Reputation: 129
I'm trying to search through a file using awk, by looping over elements of a bash array. This is what I'm currently doing
myarray[1] = 441
myarray[2] = 123
for i in "${myarray[@]}"
do
awk '{if ($4 == '"$i"') print $0}' myfile.txt > newfile.txt
done
Is it possible to access elements of a bash array in awk in this way?
Upvotes: 7
Views: 2226
Reputation: 74685
There's no need for a bash loop; you can do the whole thing in awk:
my_array=(441 123)
awk -varr="${my_array[*]}" 'BEGIN{split(arr,a); for(i in a)b[a[i]]} $4 in b' file
The contents of the shell array are passed to awk as a single string, with a space in between each element. split
is used to create an awk array from the string. Array a
looks like this:
a[1]=441; a[2]=123
The for
loop creates an array b
with two keys, b[441]
and b[123]
.
Lines are printed when the 4th column matches one of the array keys.

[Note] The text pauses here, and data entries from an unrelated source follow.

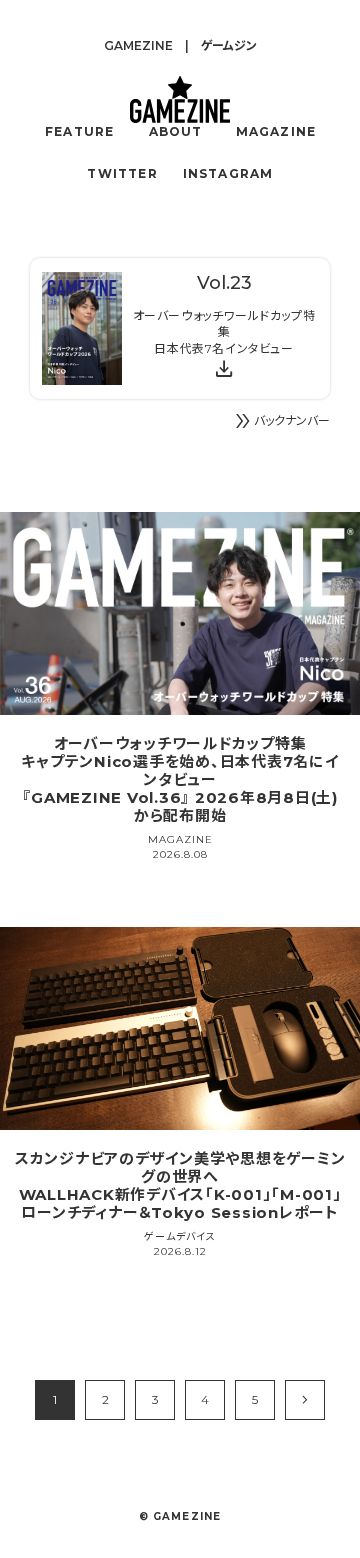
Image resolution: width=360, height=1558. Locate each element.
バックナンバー (280, 421)
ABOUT (176, 131)
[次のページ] (305, 1400)
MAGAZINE (276, 131)
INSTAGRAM (228, 173)
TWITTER (122, 173)
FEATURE (79, 131)
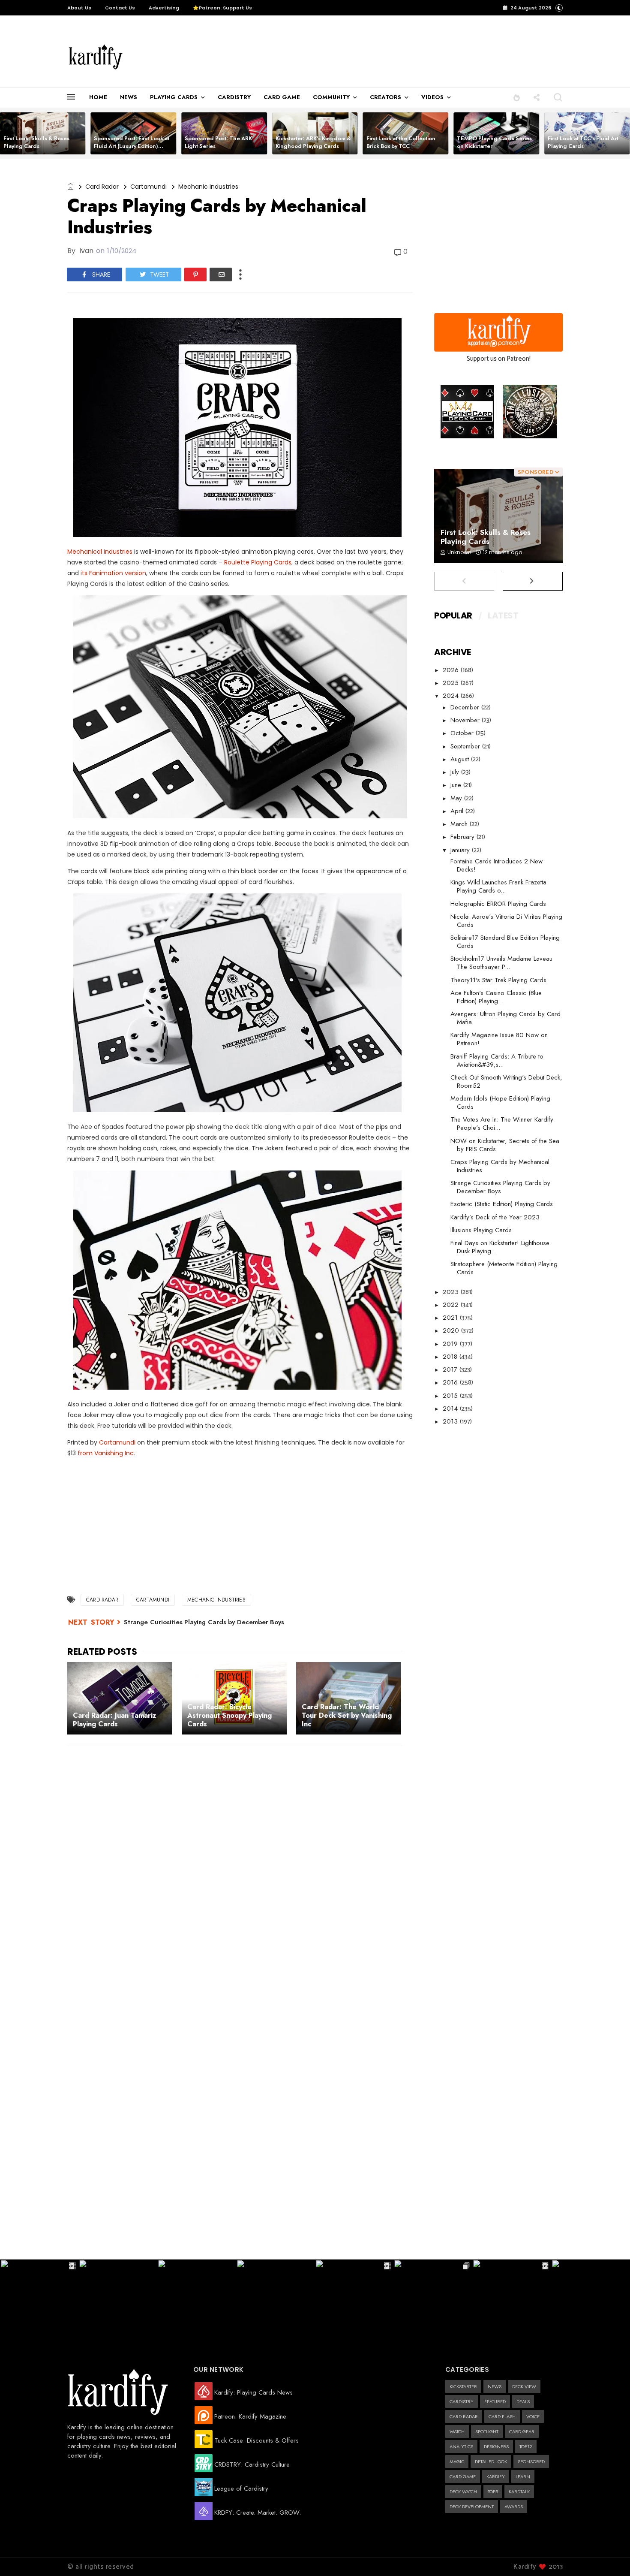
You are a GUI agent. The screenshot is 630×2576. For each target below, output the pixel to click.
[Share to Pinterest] (195, 274)
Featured (495, 2401)
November (466, 720)
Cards (281, 562)
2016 (451, 1382)
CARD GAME (282, 97)
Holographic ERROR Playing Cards (498, 903)
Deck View (524, 2386)
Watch (457, 2431)
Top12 (525, 2446)
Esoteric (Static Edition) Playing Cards (501, 1204)
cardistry (462, 2401)
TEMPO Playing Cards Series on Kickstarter (494, 142)
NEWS (128, 97)
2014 (451, 1408)
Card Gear (521, 2431)
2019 (451, 1343)
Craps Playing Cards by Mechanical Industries (499, 1166)
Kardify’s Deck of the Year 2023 (495, 1217)
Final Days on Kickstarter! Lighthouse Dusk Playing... (499, 1247)
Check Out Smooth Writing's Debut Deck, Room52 (506, 1081)
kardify (495, 2476)
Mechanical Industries (99, 551)
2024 (452, 695)
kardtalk (519, 2491)
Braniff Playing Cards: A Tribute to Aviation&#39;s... (496, 1060)
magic (457, 2461)
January (461, 850)
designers (496, 2446)
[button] (516, 97)
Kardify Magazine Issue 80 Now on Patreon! (499, 1039)
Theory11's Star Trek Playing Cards (498, 980)
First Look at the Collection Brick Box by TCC (400, 142)
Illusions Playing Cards (481, 1230)
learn (523, 2476)
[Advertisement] (317, 52)
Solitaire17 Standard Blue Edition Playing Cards (505, 941)
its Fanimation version (113, 573)
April (457, 811)
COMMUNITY (331, 97)
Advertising (164, 7)
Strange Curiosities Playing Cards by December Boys (204, 1622)
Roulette (237, 562)
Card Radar (102, 186)
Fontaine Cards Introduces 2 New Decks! (496, 865)
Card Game (463, 2476)
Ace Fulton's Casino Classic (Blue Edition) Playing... (496, 997)
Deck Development (472, 2506)
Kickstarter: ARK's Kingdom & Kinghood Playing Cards (313, 142)
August (460, 759)
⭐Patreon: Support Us (222, 7)
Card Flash (502, 2416)
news (494, 2386)
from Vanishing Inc (106, 1453)
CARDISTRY (234, 97)
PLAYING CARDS (174, 97)
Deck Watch (463, 2491)
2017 (451, 1369)
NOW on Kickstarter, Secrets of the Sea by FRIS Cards (504, 1145)
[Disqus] (240, 1864)
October (463, 733)
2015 (451, 1395)
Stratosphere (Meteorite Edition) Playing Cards (504, 1268)
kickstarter (463, 2386)
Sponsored (531, 2461)
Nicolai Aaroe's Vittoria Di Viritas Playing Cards (506, 920)
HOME (98, 97)
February (463, 837)
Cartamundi (148, 186)
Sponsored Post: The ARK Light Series (218, 142)
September (466, 746)
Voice (533, 2416)
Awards (513, 2506)
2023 (452, 1292)
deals (523, 2401)
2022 (452, 1304)
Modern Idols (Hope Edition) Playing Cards (500, 1102)
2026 (452, 670)
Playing (261, 562)
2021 (451, 1317)
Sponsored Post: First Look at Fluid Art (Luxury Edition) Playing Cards (131, 146)
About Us (79, 7)
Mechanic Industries (208, 186)
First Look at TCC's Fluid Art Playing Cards (583, 142)
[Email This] (221, 274)
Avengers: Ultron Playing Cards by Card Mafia (505, 1018)
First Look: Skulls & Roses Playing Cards (36, 142)
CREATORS (385, 97)
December (465, 707)
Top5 (493, 2491)
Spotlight (486, 2431)
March (460, 824)
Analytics (461, 2446)
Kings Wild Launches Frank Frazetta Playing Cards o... (498, 886)
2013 (451, 1421)
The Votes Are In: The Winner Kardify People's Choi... (501, 1123)
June (456, 785)
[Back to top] (608, 2555)
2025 (452, 683)
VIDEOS (432, 97)
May (457, 798)
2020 (452, 1330)
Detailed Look (491, 2461)
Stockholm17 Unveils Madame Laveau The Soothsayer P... (501, 962)
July (455, 772)
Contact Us (120, 7)
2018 (451, 1356)
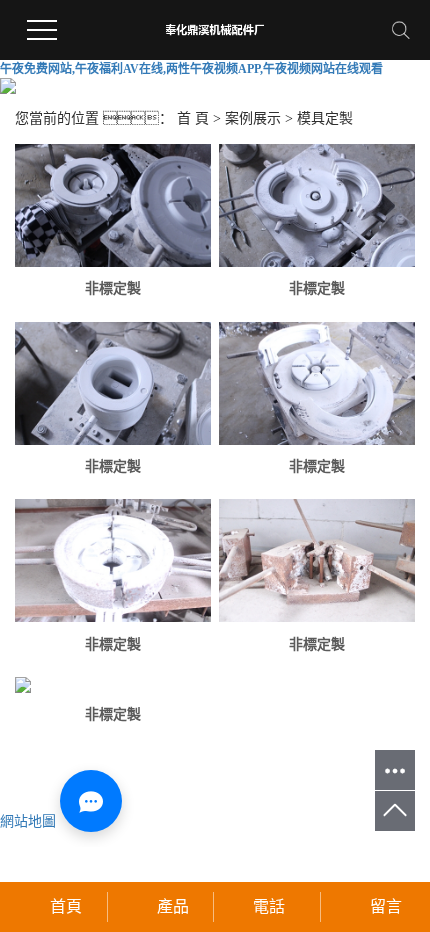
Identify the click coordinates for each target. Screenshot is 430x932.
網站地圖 (28, 821)
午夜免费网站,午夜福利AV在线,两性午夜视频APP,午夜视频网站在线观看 (191, 69)
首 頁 (193, 118)
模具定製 (325, 118)
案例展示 (253, 118)
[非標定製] (113, 205)
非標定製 (113, 288)
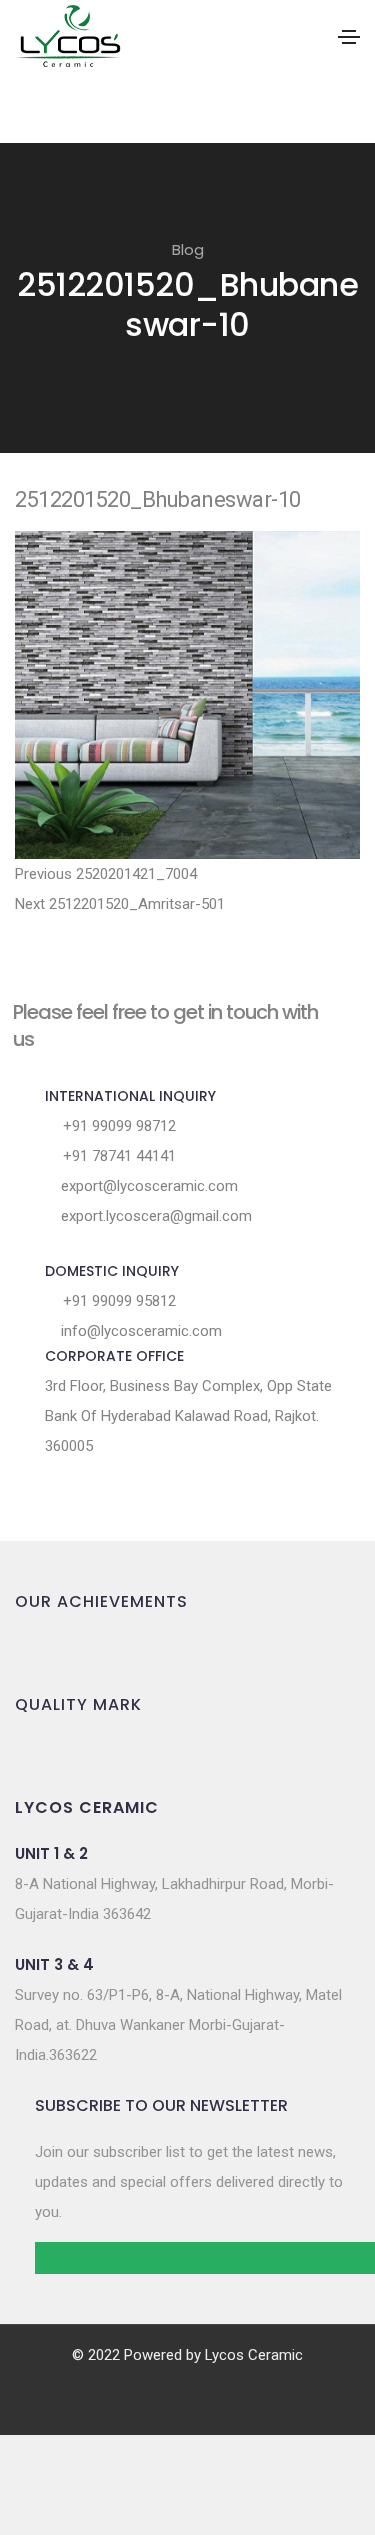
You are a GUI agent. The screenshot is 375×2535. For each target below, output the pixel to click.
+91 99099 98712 (117, 1126)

Bear in mind that this approach fails when the elements in the array contain spaces.
Upvotes: 5
Reputation: 23374
You can avoid looping through the bash
array elements externally. In the following, the array elements are passed at one shot to awk
and accessed within awk
using ARGV
. Also, there's no reason why awk
cannot write to the output file directly
awk -v len="${#myarray[@]}" '
BEGIN{t=ARGC; ARGC-=len; for(i=2; i<t; ++i) b[ARGV[i]]++ };
$4 in b { print > "newfile.txt"}' myfile.txt "${myarray[@]}"
Upvotes: 2
Reputation: 781
you can also construct an awk regex:
myarray=(441 123)
regex=$(IFS=\|;echo "^(${myarray[*]})\$")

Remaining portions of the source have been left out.